:: Document extract ::
^^^^^^^^

Florida International University (FIU) graduate student and Ph.D. candidate Devanshi Kasana was tagging tiger sharks in the Caribbean Sea with a group of local fishermen. They were in the Central American country of Belize when they ran across something none would have dreamed to discover.
A report from the prestigious Mote Marine Laboratory & Aquarium in Sarasota, Florida details what happened:
Kasana and the fishermen were checking some baited fishing lines when one unusual catch suddenly appeared.
On one line wasn’t a tiger shark, but a rather sluggish creature. Kasana said it looked old — even ancient — and more like an elongated, smooth stone that had sprung to life. It had a blunt snout and small pale blue eyes.
“At first, I was sure it was something else, like a six-gill shark—that are well known from deep waters off coral reefs,” Kasana said. “I knew it was something unusual and so did the fishers, who hadn’t ever seen anything quite like it in all their combined years of fishing.”
Kasana texted Demian Chapman — her Ph.D. advisor and Director of Sharks & Rays Conservation Research at Mote — to share the news. She also sent a photo of the shark. Chapman said it wasn’t a six-gill shark, but looked a lot like a Greenland shark.
Several shark experts were contacted, and it was confirmed Kasana’s shark is a “sleeper shark,” likely a Greenland sleeper shark or perhaps a hybrid from the Greenland and Pacific “sleeper shark” families.
The Mote Laboratory reports the Greenland shark is most common to the frigid waters of the Arctic and North Atlantic oceans and are extremely slow growing, and can be hundreds of years old. Their vision is so poor they are about half blind.
The species can live 250 years, and perhaps more than half a century. They are the longest-living vertebrate species known. They’re believed to live in freezing Arctic waters, scavenging on polar bear and whale carcasses.
Because little is known about Greenland sharks, nothing can be definitively ruled out about the species, contends Mote Marine. Greenland sharks could possibly be swimming the frigid depths of the oceans all around the world.
Authorities say Kasana’s discovery is the first Greenland “sleeper shark” found in the tropical Caribbean Ocean, which is over 9,000 feet deep and near where Kasana was fishing. And that’s where maybe more “sleeper sharks” are sliding across the depths of even warm oceans.
One of the world’s top experts on Greenland sharks — University of Windsor Associate Professor of Biology Nigel Hussey — gave the Kasana shark team four satellite tags to fit in more sleeper sharks if they’re discovered.

^^^^^^^^

:: Extracted entries ::
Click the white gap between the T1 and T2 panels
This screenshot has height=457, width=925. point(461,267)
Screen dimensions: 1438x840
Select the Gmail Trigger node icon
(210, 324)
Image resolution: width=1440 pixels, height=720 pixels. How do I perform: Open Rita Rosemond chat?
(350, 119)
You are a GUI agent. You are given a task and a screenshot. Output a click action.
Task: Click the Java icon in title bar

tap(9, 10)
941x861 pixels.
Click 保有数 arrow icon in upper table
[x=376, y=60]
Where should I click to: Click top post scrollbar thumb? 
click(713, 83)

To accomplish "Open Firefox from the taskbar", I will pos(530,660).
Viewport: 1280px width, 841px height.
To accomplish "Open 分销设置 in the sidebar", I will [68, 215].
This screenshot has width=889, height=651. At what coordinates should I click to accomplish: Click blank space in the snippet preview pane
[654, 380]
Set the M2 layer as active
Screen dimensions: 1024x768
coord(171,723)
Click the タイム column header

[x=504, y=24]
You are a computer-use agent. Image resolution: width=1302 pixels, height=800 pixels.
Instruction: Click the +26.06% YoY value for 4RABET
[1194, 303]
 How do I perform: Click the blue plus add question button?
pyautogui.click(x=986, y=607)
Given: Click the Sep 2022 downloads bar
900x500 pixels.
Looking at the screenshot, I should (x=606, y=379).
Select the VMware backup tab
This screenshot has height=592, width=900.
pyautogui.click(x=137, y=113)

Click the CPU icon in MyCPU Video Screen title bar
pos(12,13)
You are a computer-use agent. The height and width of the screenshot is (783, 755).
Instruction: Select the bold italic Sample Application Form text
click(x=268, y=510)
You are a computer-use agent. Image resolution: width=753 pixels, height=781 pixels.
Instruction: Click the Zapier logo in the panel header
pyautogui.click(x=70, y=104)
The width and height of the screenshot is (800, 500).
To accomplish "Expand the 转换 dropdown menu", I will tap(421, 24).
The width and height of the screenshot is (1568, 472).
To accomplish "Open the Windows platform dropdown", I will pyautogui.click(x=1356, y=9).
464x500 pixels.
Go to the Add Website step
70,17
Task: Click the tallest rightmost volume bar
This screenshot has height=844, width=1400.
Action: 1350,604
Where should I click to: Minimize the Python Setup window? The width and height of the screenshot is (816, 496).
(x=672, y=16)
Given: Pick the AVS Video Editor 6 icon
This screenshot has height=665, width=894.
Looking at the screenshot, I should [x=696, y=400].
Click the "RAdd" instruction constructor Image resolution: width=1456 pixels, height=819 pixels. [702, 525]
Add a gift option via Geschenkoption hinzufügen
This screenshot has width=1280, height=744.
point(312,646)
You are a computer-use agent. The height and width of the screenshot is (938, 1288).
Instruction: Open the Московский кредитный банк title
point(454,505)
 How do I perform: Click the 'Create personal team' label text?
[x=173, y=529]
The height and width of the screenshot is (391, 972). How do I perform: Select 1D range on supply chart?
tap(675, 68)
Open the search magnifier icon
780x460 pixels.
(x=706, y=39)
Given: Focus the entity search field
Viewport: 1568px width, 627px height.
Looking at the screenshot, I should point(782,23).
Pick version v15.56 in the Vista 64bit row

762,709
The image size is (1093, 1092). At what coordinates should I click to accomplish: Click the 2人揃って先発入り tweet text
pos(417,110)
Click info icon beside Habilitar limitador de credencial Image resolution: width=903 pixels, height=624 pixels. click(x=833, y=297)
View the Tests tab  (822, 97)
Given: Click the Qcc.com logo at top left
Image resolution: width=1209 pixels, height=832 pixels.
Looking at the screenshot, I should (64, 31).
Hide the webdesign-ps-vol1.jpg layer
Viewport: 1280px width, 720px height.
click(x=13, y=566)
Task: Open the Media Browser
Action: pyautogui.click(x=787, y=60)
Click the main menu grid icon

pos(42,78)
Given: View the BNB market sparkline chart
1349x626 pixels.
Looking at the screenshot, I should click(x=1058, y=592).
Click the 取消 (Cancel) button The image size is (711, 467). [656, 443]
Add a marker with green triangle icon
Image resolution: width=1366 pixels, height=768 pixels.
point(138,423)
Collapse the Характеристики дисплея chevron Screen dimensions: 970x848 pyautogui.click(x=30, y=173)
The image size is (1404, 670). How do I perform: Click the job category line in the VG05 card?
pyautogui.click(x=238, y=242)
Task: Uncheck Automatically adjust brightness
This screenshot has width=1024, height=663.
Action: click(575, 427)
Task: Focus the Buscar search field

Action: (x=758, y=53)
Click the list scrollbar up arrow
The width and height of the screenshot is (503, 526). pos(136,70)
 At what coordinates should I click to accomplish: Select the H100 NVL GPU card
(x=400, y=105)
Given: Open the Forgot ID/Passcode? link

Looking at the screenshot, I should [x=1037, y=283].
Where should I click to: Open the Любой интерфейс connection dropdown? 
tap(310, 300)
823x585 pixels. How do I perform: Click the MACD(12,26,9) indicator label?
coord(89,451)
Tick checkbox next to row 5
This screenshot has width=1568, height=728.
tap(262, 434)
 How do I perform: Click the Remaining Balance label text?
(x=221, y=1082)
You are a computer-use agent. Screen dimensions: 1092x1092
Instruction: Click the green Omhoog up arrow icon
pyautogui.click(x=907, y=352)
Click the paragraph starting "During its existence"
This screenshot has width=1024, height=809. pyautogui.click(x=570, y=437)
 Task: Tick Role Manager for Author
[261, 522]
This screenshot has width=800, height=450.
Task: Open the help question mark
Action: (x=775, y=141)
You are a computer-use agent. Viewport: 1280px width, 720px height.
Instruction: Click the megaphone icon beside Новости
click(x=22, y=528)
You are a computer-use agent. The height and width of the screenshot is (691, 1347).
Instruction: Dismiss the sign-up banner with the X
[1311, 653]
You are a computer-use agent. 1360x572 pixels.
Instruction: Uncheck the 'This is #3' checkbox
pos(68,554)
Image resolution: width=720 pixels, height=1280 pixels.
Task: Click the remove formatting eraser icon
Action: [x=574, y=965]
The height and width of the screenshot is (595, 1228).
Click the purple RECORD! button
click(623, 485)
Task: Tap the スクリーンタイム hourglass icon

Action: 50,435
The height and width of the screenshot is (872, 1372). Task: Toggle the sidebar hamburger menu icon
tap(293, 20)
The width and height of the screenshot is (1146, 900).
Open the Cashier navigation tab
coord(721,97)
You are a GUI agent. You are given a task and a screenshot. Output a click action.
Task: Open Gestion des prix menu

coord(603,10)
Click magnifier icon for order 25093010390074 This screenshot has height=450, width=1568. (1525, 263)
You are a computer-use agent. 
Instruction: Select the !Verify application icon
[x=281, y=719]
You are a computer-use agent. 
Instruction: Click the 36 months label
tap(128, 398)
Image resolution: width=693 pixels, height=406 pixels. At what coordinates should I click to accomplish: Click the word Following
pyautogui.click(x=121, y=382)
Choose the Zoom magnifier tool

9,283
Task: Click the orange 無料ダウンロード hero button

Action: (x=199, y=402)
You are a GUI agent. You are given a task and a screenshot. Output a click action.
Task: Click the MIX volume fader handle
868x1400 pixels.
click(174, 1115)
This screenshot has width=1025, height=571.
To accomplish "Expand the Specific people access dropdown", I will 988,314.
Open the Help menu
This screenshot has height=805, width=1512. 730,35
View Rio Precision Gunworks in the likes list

^^^^^^^^

:: Work task 1 ::
Answer these questions from the article about the Belize sleeper shark.
(a) What kind of shark did Kasana first believe she had caught?
(b) Who was Kasana's Ph.D. advisor?
(c) How many satellite tags did Nigel Hussey give the team?
:: Work task 2 ::
Reproduce the passage of the article about the Belize sleeper shark from "One of the world’s" up to and including "if they’re discovered.".
The rows are separate material and have no connection to the article about the Belize sleeper shark.

:: Task solution 1 ::
(a) A six-gill shark.
(b) Demian Chapman.
(c) Four.

:: Task solution 2 ::
One of the world’s top experts on Greenland sharks — University of Windsor Associate Professor of Biology Nigel Hussey — gave the Kasana shark team four satellite tags to fit in more sleeper sharks if they’re discovered.